心に残る一冊 その27 「獄医立花登手控え」「春秋の檻」

「獄医立花登手控え」というサブタイトルのつく「春秋の檻」、「風雪の檻」、「愛憎の檻」という藤沢周平の作品を読んでいます。羽後亀田藩の下士に生まれた獄医立花登が難事に挑む時代小説です。羽後とは出羽の別名。亀田藩とは、秋田県南部に位置する日本海に面した由利本荘市にあった藩です。

登は国許の医学校で医学を修め、さらに江戸に赴いて医学を精進すべく、叔父の小牧玄庵の所に居候します。玄庵も浅草で開業する町医者です。酒が好きで酒代を確保するために小伝馬町にある牢屋敷で医者も努めています。医学を志す登は玄庵の腕に失望しながらも、書物を読み玄庵の代診をしながら研鑽していきます。
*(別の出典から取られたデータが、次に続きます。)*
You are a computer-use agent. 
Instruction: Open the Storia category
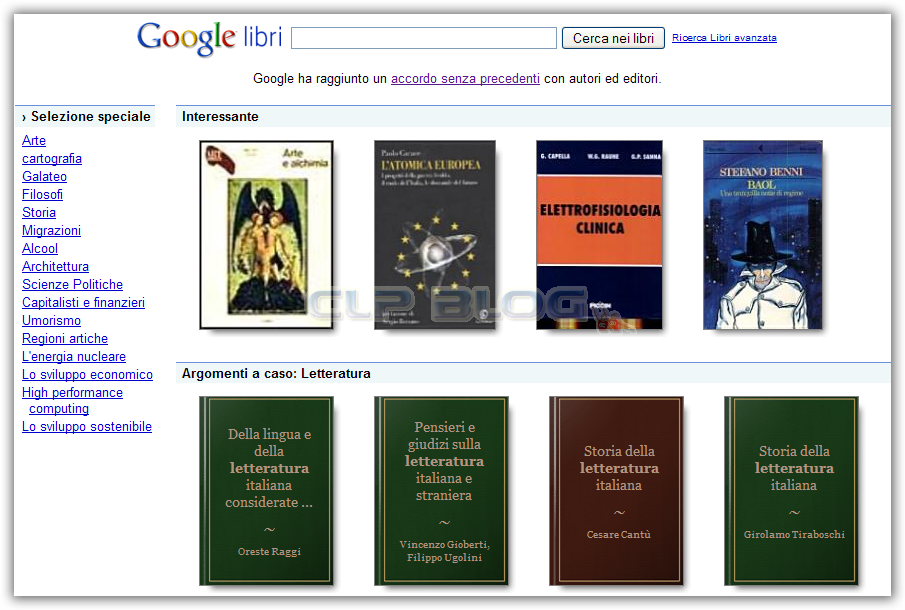tap(38, 212)
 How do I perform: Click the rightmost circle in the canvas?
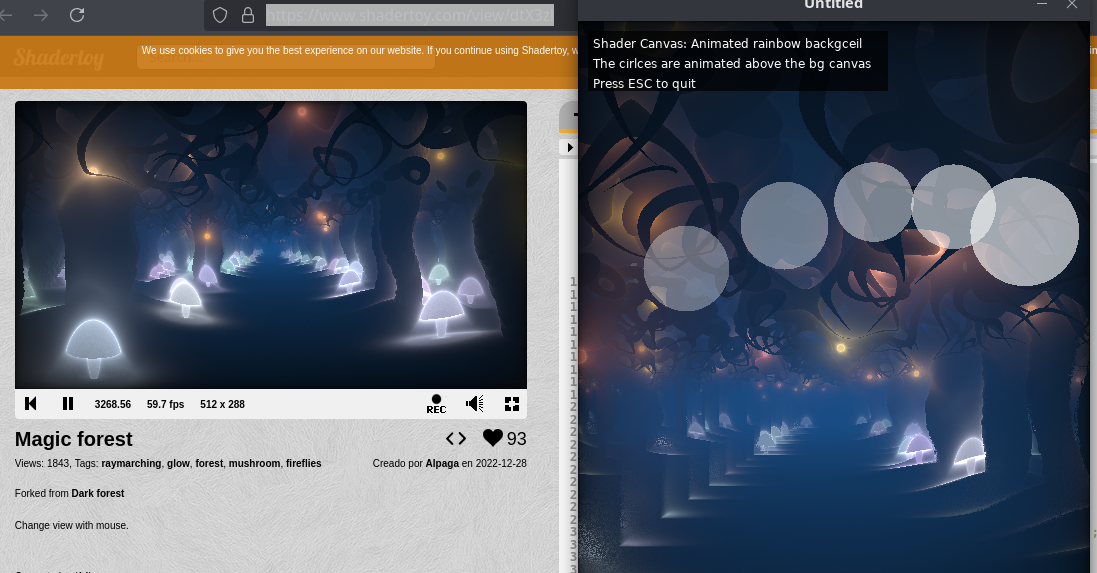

医師を志しながら、獄舎でつながれる人々の様々な事情と向き合います。起倒流という柔術で危険な人間をやり込めるのです。島送りの流人船を待つ囚人から、ある女に渡るべき十両をやくざから取り戻し、渡して欲しいと依頼されます。渡した十両を取り返そうとするやくざの匕首を躱し当身を打ち込んで倒します。

居候の登の世話をする叔母は、登に酒飲みの叔父の愚痴をいったり、素行の芳しくない娘のことで相談をかけたりして、時に登を身のうちの者のような言い方でもたれてきたりします。日頃はいろいろな用事を言いつける口うるさく杓子定規な女性です。

「登さんも江戸に慣れて、そろそろこの家に住むのがいやになりましたか」というように平気で嫌みを言ったりします。

小伝馬町の牢獄には三人の医師がいて、漢方でいう本道である内科医が二人、外科医が一人となっています。登は内科医という設定となっています。人間として医師として成長を遂げていくさまが描かれています。

叔父の代診で牢屋敷に通うなかで、登は牢獄につながれる人々が、なぜ罪を着せられたか、罪を犯したのかを問うのです。彼らの苦悩に共感しながら、残された人生を懸命に生きようとする姿に寄り添おうとします。